→ Your instructions
Can the data below be echoed back word for word?
****************************************
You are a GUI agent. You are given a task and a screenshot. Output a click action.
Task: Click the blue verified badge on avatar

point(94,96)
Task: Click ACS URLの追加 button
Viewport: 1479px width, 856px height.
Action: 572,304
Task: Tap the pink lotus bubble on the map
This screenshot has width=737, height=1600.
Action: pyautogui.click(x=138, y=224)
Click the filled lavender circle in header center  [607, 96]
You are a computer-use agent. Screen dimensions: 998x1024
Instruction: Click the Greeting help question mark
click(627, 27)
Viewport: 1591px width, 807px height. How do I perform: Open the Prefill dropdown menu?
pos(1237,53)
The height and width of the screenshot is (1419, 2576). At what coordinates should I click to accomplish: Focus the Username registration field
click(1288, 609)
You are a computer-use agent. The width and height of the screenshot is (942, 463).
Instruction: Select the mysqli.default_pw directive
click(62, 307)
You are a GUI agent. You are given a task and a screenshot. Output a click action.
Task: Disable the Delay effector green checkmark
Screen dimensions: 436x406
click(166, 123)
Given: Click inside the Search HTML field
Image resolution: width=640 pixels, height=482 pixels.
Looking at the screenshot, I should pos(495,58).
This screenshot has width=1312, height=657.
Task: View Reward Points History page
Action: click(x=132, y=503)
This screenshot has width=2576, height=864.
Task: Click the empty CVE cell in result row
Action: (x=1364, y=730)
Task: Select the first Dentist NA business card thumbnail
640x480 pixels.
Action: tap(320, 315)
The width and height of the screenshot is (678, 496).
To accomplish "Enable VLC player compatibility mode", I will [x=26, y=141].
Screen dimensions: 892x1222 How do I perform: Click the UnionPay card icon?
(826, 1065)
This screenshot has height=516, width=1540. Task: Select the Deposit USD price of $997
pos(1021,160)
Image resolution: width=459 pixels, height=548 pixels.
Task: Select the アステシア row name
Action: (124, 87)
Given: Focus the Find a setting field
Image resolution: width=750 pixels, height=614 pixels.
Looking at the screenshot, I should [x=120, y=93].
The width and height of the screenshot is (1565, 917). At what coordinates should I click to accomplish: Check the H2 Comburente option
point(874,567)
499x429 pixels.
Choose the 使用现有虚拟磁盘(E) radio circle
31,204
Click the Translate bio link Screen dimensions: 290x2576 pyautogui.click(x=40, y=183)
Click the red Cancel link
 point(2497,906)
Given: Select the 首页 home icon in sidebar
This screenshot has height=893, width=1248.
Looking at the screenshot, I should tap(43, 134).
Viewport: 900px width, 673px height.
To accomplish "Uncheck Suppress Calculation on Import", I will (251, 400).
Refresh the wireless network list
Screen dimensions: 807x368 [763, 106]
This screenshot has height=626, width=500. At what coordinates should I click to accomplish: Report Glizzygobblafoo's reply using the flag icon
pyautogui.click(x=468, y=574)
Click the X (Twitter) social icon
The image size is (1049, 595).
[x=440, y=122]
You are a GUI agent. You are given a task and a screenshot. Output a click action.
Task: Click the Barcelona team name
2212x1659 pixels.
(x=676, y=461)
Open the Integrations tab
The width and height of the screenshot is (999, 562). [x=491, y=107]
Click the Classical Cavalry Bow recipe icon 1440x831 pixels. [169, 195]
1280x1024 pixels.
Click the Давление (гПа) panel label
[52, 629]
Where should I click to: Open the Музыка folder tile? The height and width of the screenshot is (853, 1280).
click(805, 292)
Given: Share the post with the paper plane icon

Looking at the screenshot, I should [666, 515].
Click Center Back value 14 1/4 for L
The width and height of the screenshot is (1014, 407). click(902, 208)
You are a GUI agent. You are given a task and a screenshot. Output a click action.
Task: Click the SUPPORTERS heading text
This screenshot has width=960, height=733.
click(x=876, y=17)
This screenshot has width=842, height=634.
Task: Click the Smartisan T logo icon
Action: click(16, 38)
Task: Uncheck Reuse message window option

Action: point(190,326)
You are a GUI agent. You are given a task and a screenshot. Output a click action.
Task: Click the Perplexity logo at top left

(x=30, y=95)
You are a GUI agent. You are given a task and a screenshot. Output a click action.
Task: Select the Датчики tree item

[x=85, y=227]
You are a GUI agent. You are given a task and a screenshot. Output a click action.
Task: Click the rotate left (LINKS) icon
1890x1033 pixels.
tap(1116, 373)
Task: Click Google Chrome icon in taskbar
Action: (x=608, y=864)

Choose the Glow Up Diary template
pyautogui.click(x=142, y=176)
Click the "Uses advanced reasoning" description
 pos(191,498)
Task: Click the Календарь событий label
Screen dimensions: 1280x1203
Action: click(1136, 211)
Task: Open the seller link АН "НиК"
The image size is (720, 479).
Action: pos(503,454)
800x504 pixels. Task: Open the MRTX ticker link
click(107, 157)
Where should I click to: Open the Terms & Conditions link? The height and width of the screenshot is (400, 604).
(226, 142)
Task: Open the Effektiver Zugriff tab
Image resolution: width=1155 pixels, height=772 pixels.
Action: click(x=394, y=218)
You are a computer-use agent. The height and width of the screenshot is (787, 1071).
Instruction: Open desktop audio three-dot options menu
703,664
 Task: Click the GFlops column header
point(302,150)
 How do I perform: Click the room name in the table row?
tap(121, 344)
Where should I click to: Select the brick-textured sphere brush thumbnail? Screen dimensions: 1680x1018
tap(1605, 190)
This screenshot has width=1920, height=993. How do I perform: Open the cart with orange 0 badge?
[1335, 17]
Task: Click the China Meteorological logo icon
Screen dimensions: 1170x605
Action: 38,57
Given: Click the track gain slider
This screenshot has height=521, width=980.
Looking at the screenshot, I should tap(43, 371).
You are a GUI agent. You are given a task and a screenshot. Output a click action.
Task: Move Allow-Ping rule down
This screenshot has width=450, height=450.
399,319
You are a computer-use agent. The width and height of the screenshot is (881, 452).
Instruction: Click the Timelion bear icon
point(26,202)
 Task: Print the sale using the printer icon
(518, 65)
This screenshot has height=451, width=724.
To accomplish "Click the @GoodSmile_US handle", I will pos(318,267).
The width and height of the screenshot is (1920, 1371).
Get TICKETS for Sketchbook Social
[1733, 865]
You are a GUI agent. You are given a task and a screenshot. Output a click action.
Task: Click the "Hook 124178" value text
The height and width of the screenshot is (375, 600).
****************************************
→ Expected output
You are a GUI agent. You are given a task and a screenshot. Output a click action.
Task: Click the blue verified badge on avatar

point(94,96)
Task: Click ACS URLの追加 button
Viewport: 1479px width, 856px height.
Action: 572,304
Task: Tap the pink lotus bubble on the map
This screenshot has width=737, height=1600.
Action: pyautogui.click(x=138, y=224)
Click the filled lavender circle in header center  [607, 96]
You are a computer-use agent. Screen dimensions: 998x1024
Instruction: Click the Greeting help question mark
click(627, 27)
Viewport: 1591px width, 807px height. How do I perform: Open the Prefill dropdown menu?
pos(1237,53)
The height and width of the screenshot is (1419, 2576). At what coordinates should I click to accomplish: Focus the Username registration field
click(1288, 609)
You are a computer-use agent. The width and height of the screenshot is (942, 463).
Instruction: Select the mysqli.default_pw directive
click(62, 307)
You are a GUI agent. You are given a task and a screenshot. Output a click action.
Task: Disable the Delay effector green checkmark
Screen dimensions: 436x406
click(166, 123)
Given: Click inside the Search HTML field
Image resolution: width=640 pixels, height=482 pixels.
Looking at the screenshot, I should pos(495,58).
This screenshot has width=1312, height=657.
Task: View Reward Points History page
Action: click(x=132, y=503)
This screenshot has width=2576, height=864.
Task: Click the empty CVE cell in result row
Action: (x=1364, y=730)
Task: Select the first Dentist NA business card thumbnail
640x480 pixels.
Action: tap(320, 315)
The width and height of the screenshot is (678, 496).
To accomplish "Enable VLC player compatibility mode", I will [x=26, y=141].
Screen dimensions: 892x1222 How do I perform: Click the UnionPay card icon?
(826, 1065)
This screenshot has height=516, width=1540. Task: Select the Deposit USD price of $997
pos(1021,160)
Image resolution: width=459 pixels, height=548 pixels.
Task: Select the アステシア row name
Action: (124, 87)
Given: Focus the Find a setting field
Image resolution: width=750 pixels, height=614 pixels.
Looking at the screenshot, I should [x=120, y=93].
The width and height of the screenshot is (1565, 917). At what coordinates should I click to accomplish: Check the H2 Comburente option
point(874,567)
499x429 pixels.
Choose the 使用现有虚拟磁盘(E) radio circle
31,204
Click the Translate bio link Screen dimensions: 290x2576 pyautogui.click(x=40, y=183)
Click the red Cancel link
 point(2497,906)
Given: Select the 首页 home icon in sidebar
This screenshot has height=893, width=1248.
Looking at the screenshot, I should tap(43, 134).
Viewport: 900px width, 673px height.
To accomplish "Uncheck Suppress Calculation on Import", I will (251, 400).
Refresh the wireless network list
Screen dimensions: 807x368 [763, 106]
This screenshot has height=626, width=500. At what coordinates should I click to accomplish: Report Glizzygobblafoo's reply using the flag icon
pyautogui.click(x=468, y=574)
Click the X (Twitter) social icon
The image size is (1049, 595).
[x=440, y=122]
You are a GUI agent. You are given a task and a screenshot. Output a click action.
Task: Click the Barcelona team name
2212x1659 pixels.
(x=676, y=461)
Open the Integrations tab
The width and height of the screenshot is (999, 562). [x=491, y=107]
Click the Classical Cavalry Bow recipe icon 1440x831 pixels. [169, 195]
1280x1024 pixels.
Click the Давление (гПа) panel label
[52, 629]
Where should I click to: Open the Музыка folder tile? The height and width of the screenshot is (853, 1280).
click(805, 292)
Given: Share the post with the paper plane icon

Looking at the screenshot, I should [666, 515].
Click Center Back value 14 1/4 for L
The width and height of the screenshot is (1014, 407). click(902, 208)
You are a GUI agent. You are given a task and a screenshot. Output a click action.
Task: Click the SUPPORTERS heading text
This screenshot has width=960, height=733.
click(x=876, y=17)
This screenshot has width=842, height=634.
Task: Click the Smartisan T logo icon
Action: click(16, 38)
Task: Uncheck Reuse message window option

Action: point(190,326)
You are a GUI agent. You are given a task and a screenshot. Output a click action.
Task: Click the Perplexity logo at top left

(x=30, y=95)
You are a GUI agent. You are given a task and a screenshot. Output a click action.
Task: Select the Датчики tree item

[x=85, y=227]
You are a GUI agent. You are given a task and a screenshot. Output a click action.
Task: Click the rotate left (LINKS) icon
1890x1033 pixels.
tap(1116, 373)
Task: Click Google Chrome icon in taskbar
Action: (x=608, y=864)

Choose the Glow Up Diary template
pyautogui.click(x=142, y=176)
Click the "Uses advanced reasoning" description
 pos(191,498)
Task: Click the Календарь событий label
Screen dimensions: 1280x1203
Action: click(1136, 211)
Task: Open the seller link АН "НиК"
The image size is (720, 479).
Action: pos(503,454)
800x504 pixels. Task: Open the MRTX ticker link
click(107, 157)
Where should I click to: Open the Terms & Conditions link? The height and width of the screenshot is (400, 604).
(226, 142)
Task: Open the Effektiver Zugriff tab
Image resolution: width=1155 pixels, height=772 pixels.
Action: click(x=394, y=218)
You are a computer-use agent. The height and width of the screenshot is (787, 1071).
Instruction: Open desktop audio three-dot options menu
703,664
 Task: Click the GFlops column header
point(302,150)
 How do I perform: Click the room name in the table row?
tap(121, 344)
Where should I click to: Select the brick-textured sphere brush thumbnail? Screen dimensions: 1680x1018
tap(1605, 190)
This screenshot has width=1920, height=993. How do I perform: Open the cart with orange 0 badge?
[1335, 17]
Task: Click the China Meteorological logo icon
Screen dimensions: 1170x605
Action: 38,57
Given: Click the track gain slider
This screenshot has height=521, width=980.
Looking at the screenshot, I should tap(43, 371).
You are a GUI agent. You are given a task and a screenshot. Output a click action.
Task: Move Allow-Ping rule down
This screenshot has width=450, height=450.
399,319
You are a computer-use agent. The width and height of the screenshot is (881, 452).
Instruction: Click the Timelion bear icon
point(26,202)
 Task: Print the sale using the printer icon
(518, 65)
This screenshot has height=451, width=724.
To accomplish "Click the @GoodSmile_US handle", I will pos(318,267).
The width and height of the screenshot is (1920, 1371).
Get TICKETS for Sketchbook Social
[1733, 865]
You are a GUI agent. You are given a task and a screenshot. Output a click action.
Task: Click the "Hook 124178" value text
The height and width of the screenshot is (375, 600).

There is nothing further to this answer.